Real Estate Investment Trusts (REIT) vs. Direct Real Estate: An Overview
A direct real estate investment means you are purchasing a specific property or a stake in one, for like an apartment complex (residential) or shopping center (commercial).
A REIT is a corporation, trust, or association that owns and, in most cases, operates income-producing real estate and/or real estate-related assets. Modeled after mutual funds, REITs pool the capital of numerous investors. This allows individual investors to earn a share of the income produced through commercial real estate ownership without having to go out and buy or finance property or assets.
- Investing in REITs allows individuals to garner earnings on income-producing properties without having to spend large sums or take out hefty loans to purchase real estate.
- Direct real estate investors have more tax breaks than investors in REITs.
- First-time investors can benefit from REITs, as they are an affordable way to enter into the real estate market with less risk than outright purchasing.
Direct Real Estate
As a direct real estate investor, you won't answer to a fund manager. You decide on the rental price, the number of properties to buy, and who lives in and rents your property. And with direct real estate, you can take advantage of tax breaks with strategies such as writing off depreciation to taking a mortgage tax deduction.
In addition, a bigger investment may equal more earnings. If you invest $100,000 in a property and it increases in value 10%, you'll potentially earn $10,000. A $1,000 invested in a REIT with a 10% return nets $100.
Being an investor of a residential or commercial real estate property often means purchasing the property directly with a loan or buying it outright. There are often more risks associated with being a direct real estate investor, such as defaulting on the loan or dealing with difficult commercial or residential tenants.

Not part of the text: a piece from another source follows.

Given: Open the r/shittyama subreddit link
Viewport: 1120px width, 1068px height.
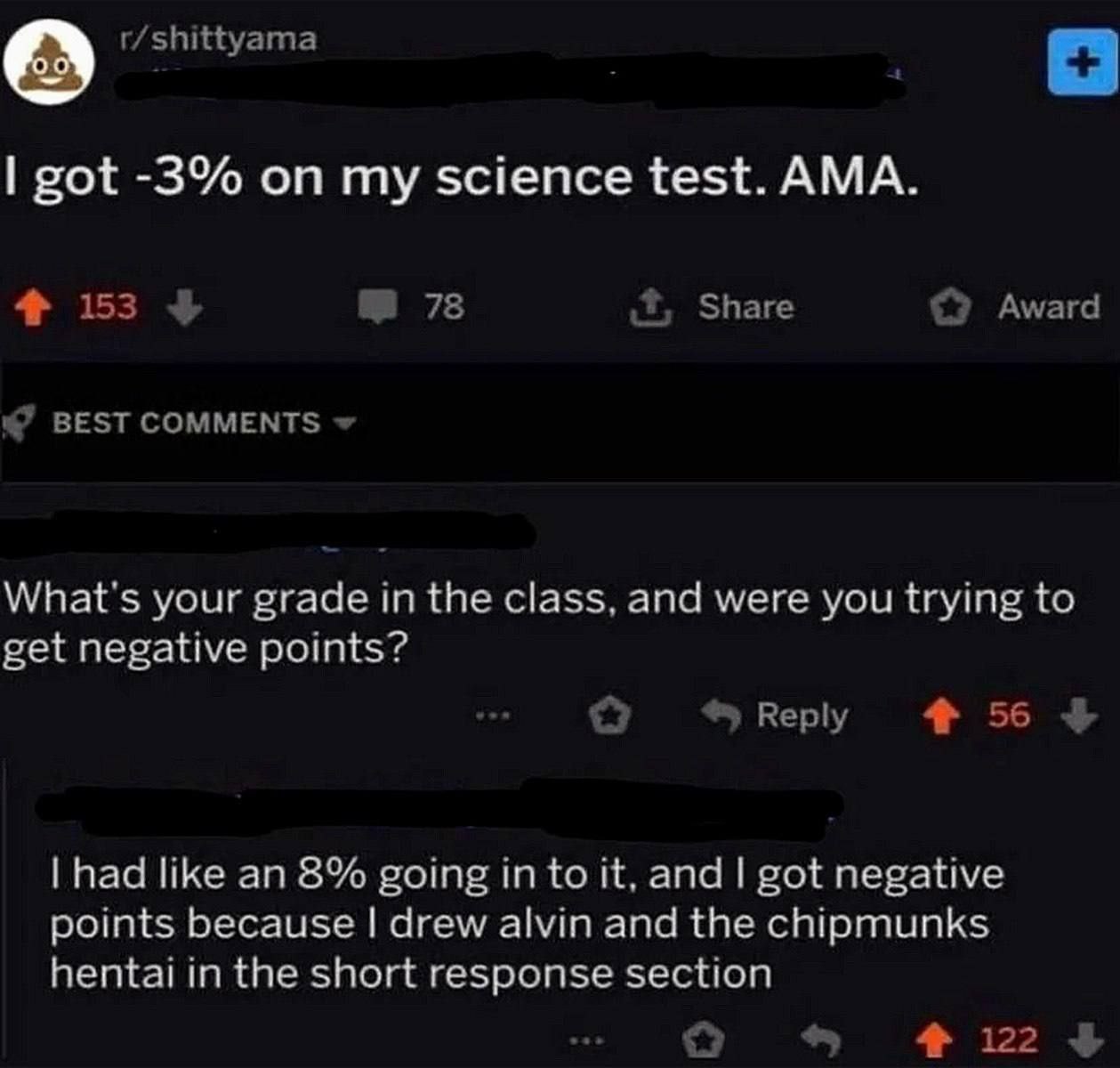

Real estate investment trusts (REIT) are a low-cost way to invest in the real estate market and are becoming increasingly popular. Ernst & Young reports that the global REIT market has grown to $1.7 trillion in 2017 from $300 billion in 2003 and the number of countries now offering REITs has almost doubled to 37 in the last decade. (You can invest in a fund for as little as $500 or $1,000 rather than having to buy a property for six-figures with a hefty down payment.

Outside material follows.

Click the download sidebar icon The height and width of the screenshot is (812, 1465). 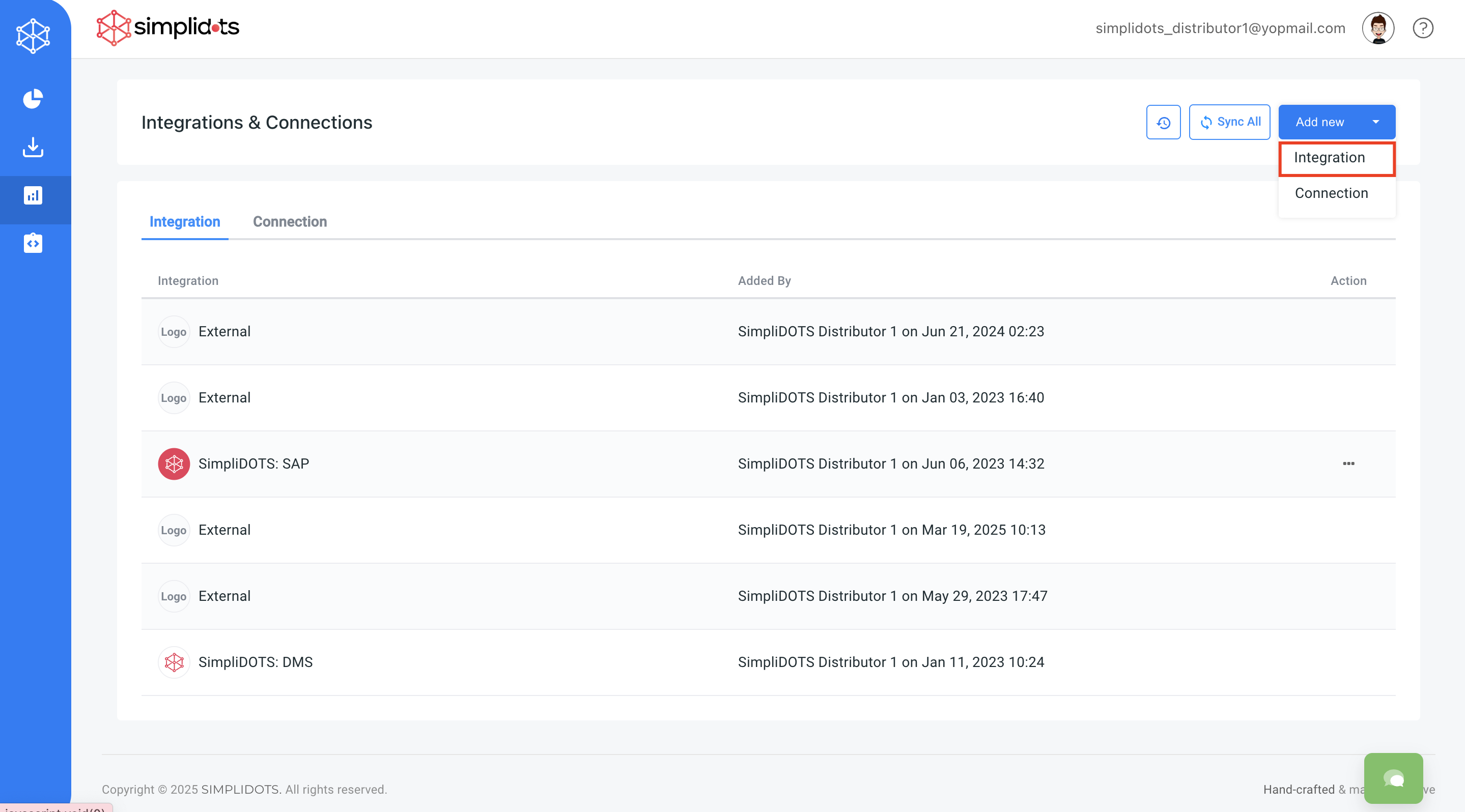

Like stocks, you can sell REIT shares whenever you like versus a home purchase which can take time to sell depending on market conditions. If you own a rental property, you are subject to tenant complaints; late payments; broken appliances; and yard, driveway, and home maintenance. With REITs, you'll just track your investments on a reasonable and regular basis.
REITs can be appropriate for new investors with limited experience in real estate who want to diversify their portfolio without a ton of risk.
With REITs, you can invest in commercial properties, shopping malls, and even a marina or a group of camping site vacation homes—all at a reasonable entry price. That’s much harder to do as a direct investor where up-front capital can often be a challenge.
In theory, a REIT's share price is more likely to contain all available information about the REIT, meaning investors may have a better chance of getting a higher return. REITs can also be a good choice for investors who don't want to operate and manage real estate as well as for those who do not like the risk associated with owning real estate.